## Assignment
Write out each entry, exactly the way it appears.

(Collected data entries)
★ ★ ★ ★ ★ ★ ★

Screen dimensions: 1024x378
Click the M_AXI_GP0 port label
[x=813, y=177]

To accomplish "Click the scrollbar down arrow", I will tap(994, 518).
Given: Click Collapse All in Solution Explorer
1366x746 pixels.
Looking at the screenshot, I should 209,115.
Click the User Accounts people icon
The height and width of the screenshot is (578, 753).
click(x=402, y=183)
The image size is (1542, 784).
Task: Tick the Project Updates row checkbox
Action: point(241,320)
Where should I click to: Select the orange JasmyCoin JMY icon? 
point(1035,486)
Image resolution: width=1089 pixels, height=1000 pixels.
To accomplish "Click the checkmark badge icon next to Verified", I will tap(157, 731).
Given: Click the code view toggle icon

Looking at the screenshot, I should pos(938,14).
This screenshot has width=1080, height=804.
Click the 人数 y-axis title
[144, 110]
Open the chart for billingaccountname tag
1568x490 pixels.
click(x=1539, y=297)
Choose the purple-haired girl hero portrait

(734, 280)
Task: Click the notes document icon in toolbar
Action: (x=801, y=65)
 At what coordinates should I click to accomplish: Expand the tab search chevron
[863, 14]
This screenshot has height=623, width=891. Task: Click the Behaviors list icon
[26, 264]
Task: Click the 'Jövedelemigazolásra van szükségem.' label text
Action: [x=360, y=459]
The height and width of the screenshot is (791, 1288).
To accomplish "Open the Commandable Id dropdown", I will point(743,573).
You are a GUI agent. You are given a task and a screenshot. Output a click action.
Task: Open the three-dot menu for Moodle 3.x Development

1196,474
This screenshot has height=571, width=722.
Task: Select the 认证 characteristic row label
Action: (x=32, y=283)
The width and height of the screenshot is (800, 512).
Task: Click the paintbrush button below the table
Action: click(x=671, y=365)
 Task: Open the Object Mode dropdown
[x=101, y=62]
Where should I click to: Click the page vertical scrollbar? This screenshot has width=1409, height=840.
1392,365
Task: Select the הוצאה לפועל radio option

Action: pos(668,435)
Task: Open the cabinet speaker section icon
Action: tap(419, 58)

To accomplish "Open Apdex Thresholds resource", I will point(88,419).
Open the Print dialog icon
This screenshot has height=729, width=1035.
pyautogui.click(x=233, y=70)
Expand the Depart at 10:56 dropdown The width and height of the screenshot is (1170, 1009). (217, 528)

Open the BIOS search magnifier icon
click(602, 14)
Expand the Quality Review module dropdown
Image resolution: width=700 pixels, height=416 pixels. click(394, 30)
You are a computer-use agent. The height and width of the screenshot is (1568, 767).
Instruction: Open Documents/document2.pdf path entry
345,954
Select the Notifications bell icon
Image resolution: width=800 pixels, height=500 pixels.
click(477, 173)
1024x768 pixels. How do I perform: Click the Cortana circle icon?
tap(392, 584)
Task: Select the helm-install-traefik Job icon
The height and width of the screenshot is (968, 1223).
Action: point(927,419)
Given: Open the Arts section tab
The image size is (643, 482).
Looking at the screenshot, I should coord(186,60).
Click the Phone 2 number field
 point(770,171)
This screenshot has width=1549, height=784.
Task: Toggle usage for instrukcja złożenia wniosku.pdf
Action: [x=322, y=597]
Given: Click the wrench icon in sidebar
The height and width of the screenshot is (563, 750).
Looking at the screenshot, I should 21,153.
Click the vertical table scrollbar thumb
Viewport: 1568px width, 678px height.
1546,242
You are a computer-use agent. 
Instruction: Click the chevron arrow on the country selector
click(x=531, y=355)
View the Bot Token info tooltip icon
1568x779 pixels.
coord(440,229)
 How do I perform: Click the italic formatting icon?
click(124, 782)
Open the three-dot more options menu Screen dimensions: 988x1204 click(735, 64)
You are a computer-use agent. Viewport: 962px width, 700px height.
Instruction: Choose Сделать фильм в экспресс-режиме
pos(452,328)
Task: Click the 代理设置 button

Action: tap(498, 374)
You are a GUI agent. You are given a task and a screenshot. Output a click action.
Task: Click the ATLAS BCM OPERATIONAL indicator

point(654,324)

★ ★ ★ ★ ★ ★ ★

## Solution to this problem
Screen dimensions: 1024x378
Click the M_AXI_GP0 port label
[x=813, y=177]

To accomplish "Click the scrollbar down arrow", I will tap(994, 518).
Given: Click Collapse All in Solution Explorer
1366x746 pixels.
Looking at the screenshot, I should 209,115.
Click the User Accounts people icon
The height and width of the screenshot is (578, 753).
click(x=402, y=183)
The image size is (1542, 784).
Task: Tick the Project Updates row checkbox
Action: point(241,320)
Where should I click to: Select the orange JasmyCoin JMY icon? 
point(1035,486)
Image resolution: width=1089 pixels, height=1000 pixels.
To accomplish "Click the checkmark badge icon next to Verified", I will tap(157, 731).
Given: Click the code view toggle icon

Looking at the screenshot, I should pos(938,14).
This screenshot has width=1080, height=804.
Click the 人数 y-axis title
[144, 110]
Open the chart for billingaccountname tag
1568x490 pixels.
click(x=1539, y=297)
Choose the purple-haired girl hero portrait

(734, 280)
Task: Click the notes document icon in toolbar
Action: (x=801, y=65)
 At what coordinates should I click to accomplish: Expand the tab search chevron
[863, 14]
This screenshot has height=623, width=891. Task: Click the Behaviors list icon
[26, 264]
Task: Click the 'Jövedelemigazolásra van szükségem.' label text
Action: [x=360, y=459]
The height and width of the screenshot is (791, 1288).
To accomplish "Open the Commandable Id dropdown", I will point(743,573).
You are a GUI agent. You are given a task and a screenshot. Output a click action.
Task: Open the three-dot menu for Moodle 3.x Development

1196,474
This screenshot has height=571, width=722.
Task: Select the 认证 characteristic row label
Action: (x=32, y=283)
The width and height of the screenshot is (800, 512).
Task: Click the paintbrush button below the table
Action: click(x=671, y=365)
 Task: Open the Object Mode dropdown
[x=101, y=62]
Where should I click to: Click the page vertical scrollbar? This screenshot has width=1409, height=840.
1392,365
Task: Select the הוצאה לפועל radio option

Action: pos(668,435)
Task: Open the cabinet speaker section icon
Action: tap(419, 58)

To accomplish "Open Apdex Thresholds resource", I will point(88,419).
Open the Print dialog icon
This screenshot has height=729, width=1035.
pyautogui.click(x=233, y=70)
Expand the Depart at 10:56 dropdown The width and height of the screenshot is (1170, 1009). (217, 528)

Open the BIOS search magnifier icon
click(602, 14)
Expand the Quality Review module dropdown
Image resolution: width=700 pixels, height=416 pixels. click(394, 30)
You are a computer-use agent. The height and width of the screenshot is (1568, 767).
Instruction: Open Documents/document2.pdf path entry
345,954
Select the Notifications bell icon
Image resolution: width=800 pixels, height=500 pixels.
click(477, 173)
1024x768 pixels. How do I perform: Click the Cortana circle icon?
tap(392, 584)
Task: Select the helm-install-traefik Job icon
The height and width of the screenshot is (968, 1223).
Action: point(927,419)
Given: Open the Arts section tab
The image size is (643, 482).
Looking at the screenshot, I should coord(186,60).
Click the Phone 2 number field
 point(770,171)
This screenshot has width=1549, height=784.
Task: Toggle usage for instrukcja złożenia wniosku.pdf
Action: [x=322, y=597]
Given: Click the wrench icon in sidebar
The height and width of the screenshot is (563, 750).
Looking at the screenshot, I should 21,153.
Click the vertical table scrollbar thumb
Viewport: 1568px width, 678px height.
1546,242
You are a computer-use agent. 
Instruction: Click the chevron arrow on the country selector
click(x=531, y=355)
View the Bot Token info tooltip icon
1568x779 pixels.
coord(440,229)
 How do I perform: Click the italic formatting icon?
click(124, 782)
Open the three-dot more options menu Screen dimensions: 988x1204 click(735, 64)
You are a computer-use agent. Viewport: 962px width, 700px height.
Instruction: Choose Сделать фильм в экспресс-режиме
pos(452,328)
Task: Click the 代理设置 button

Action: tap(498, 374)
You are a GUI agent. You are given a task and a screenshot. Output a click action.
Task: Click the ATLAS BCM OPERATIONAL indicator

point(654,324)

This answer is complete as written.